LRRFIP1 exists as a number of different isoforms, which may be differentially expressed and regulated (Fong and de Couet, 1999; Suriano et al., 2005). LRRFIP1 isoform 1 contains an N-terminal domain of unknown function, a conserved 87-amino acid domain predicted to be a coiled coil (Fong and de Couet, 1999; Liu and Yin, 1998) and a nucleic acid binding domain (Fig. 1A) (Wilson et al., 1998). The coiled coil domain, which is found in all LRRFIP genes, is highly conserved across mammalian species and is required for interaction with the leucine-rich repeat (LRR) domain of FLI (Fong and de Couet, 1999; Liu and Yin, 1998).

Fig. 1.

Fig. 1

Open in a new tab

Crystal structure of LRRFIP1-CC. (A) Domain structure of LRRFIP1. LRRFIP1 contains three domains, an N-terminal helical region of unknown function, a central coiled coil (CC) domain that interacts with FLI, and a C-terminal DNA binding or nucleic acid recognition domain (DBD). (B) End-on and (C) side views of the LRRFIP1-CC homodimer. Chains A and B are shown in pink and blue, respectively. LRRFIP1-CC is a classic parallel, homodimeric coiled coil spanning 122 Å in length.

In the absence of structural information for LRRFIP1, the molecular mechanism of signal generation by LRRFIP1 upon binding dsRNA or dsDNA remains unknown. We report here the crystal structure of the coiled coil domain of LRRFIP1, LRRFIP1-CC. The protein forms a classic parallel, homodimeric coiled coil with ten heptad repeats and 22 helical turns. LRRFIP1-CC is also a dimer in solution. The LRRFIP1-CC structure constitutes a valuable tool for structural studies of larger LRRFIP1 constructs.

Materials and Methods

Cloning of the coiled-coil domain of LRRFIP1

A gene encoding the coiled-coil domain (residues 162–249, LRRFIP1-CC) of human LRRFIP1 isoform 3 (Open Biosystems clone ID 40027218) was cloned into the pET21a vector (Novagen) in frame with the vector’s C-terminal six-histidine purification tag using the Nde I and Hind III restriction sites. Genes encoding the DNA-binding domain of LRRFIP1 (residues 250–808, LRRFIP1-DBD) and the coiled-coil and DNA-binding domains of LRRFIP1 (residues 162–808, LRRFIP1-CC-DBD) were each cloned into the pET21a vector (Novagen) in frame with the vector’s C-terminal six-histidine purification tag using the Nde I and Sac I restriction sites.
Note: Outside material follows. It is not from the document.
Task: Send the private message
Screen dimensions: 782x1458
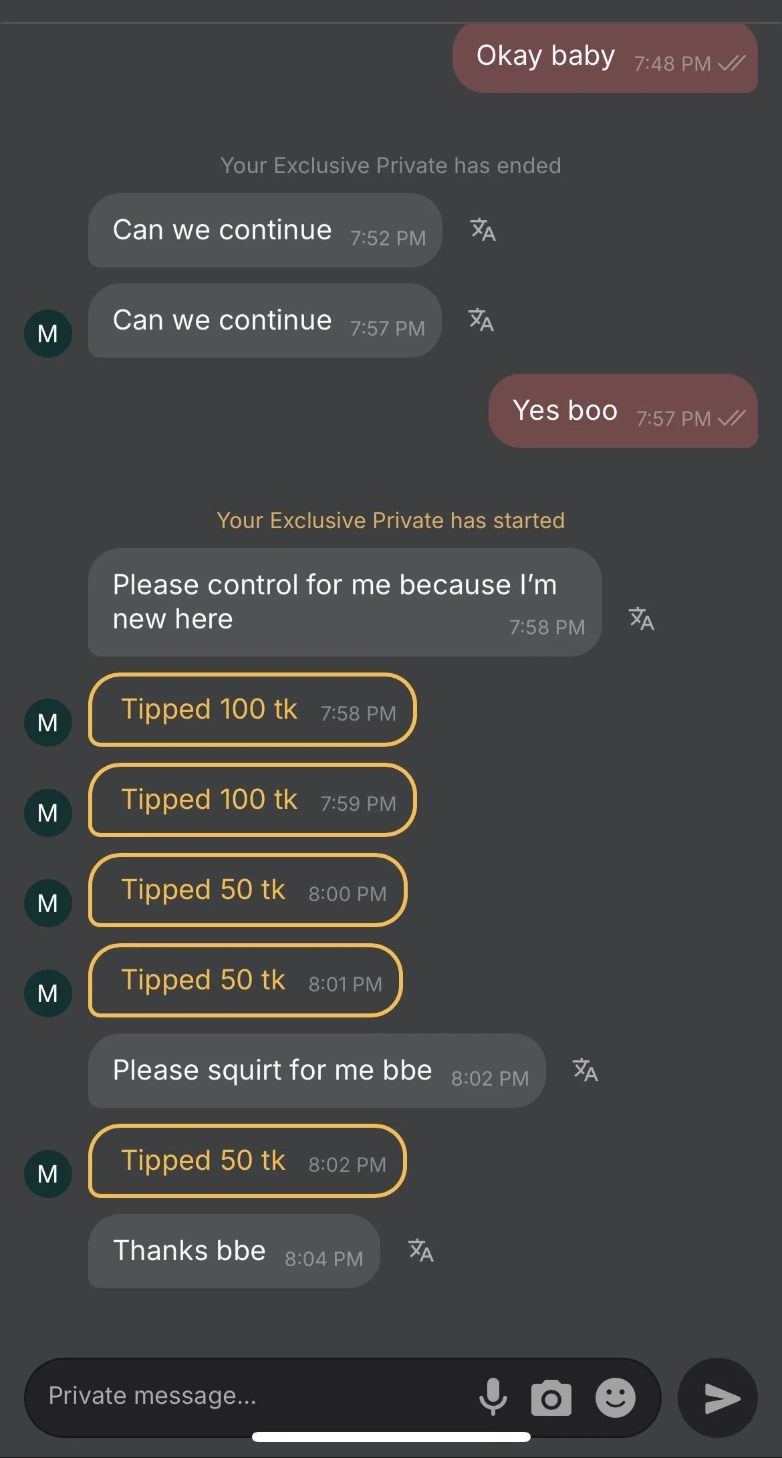Action: 718,1398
Expression and purification of LRRFIP1 constructs

The LRRFIP1-CC expression vector was transformed into Escherichia coli Rosetta cells (Novagen) and cultured in Luria Broth (LB) supplemented with 0.1 g/l ampicillin. Cells were induced during log-phase growth with 0.4 mM IPTG for 4 h at 37 C. Cells were lysed at 4 C in lysis buffer, 50 mM NaH2PO4 pH 8.0, 0.3 M NaCl, 5% glycerol, with protease inhibitors (Roche). After centrifugation for 30 min at 40 krpm the clarified cell lysate was loaded onto a HisTrap FF nickel-affinity column (GE Healthcare). LRRFIP1-CC eluted from the column at 0.25 M imidazole pH 8.0. LRRFIP1-CC was further purified on a Superdex 200 (10/300) size-exclusion column (GE Healthcare) in 20 mM HEPES pH 7.5, 0.15 M NaCl. LRRFIP1-CC yield was 40–80 mg per liter of cell culture.

LRRFIP1-DBD and LRRFIP1-CC-DBD were purified by nickel-affinity and size-exclusion chromatography as described above, except that DNase I was included during cell lysis and that the proteins were purified by ion exchange chromatography on a MonoQ column in 20 mM MES pH 6.5 and elution from 0 to 1 M NaCl to remove bound genomic DNA prior to the final size-exclusion step. Additionally, while LRRFIP1-DBD could be purified on a Superdex 200 size-exclusion column, LRRFIP1-CC-DBD was purified on a Superose 6 size-exclusion size-exclusion column (GE Healthcare). The protein yield for LRRFIP1-CC and LRRFIP1-CC-DBD yield was 20–30 mg per liter of cell culture.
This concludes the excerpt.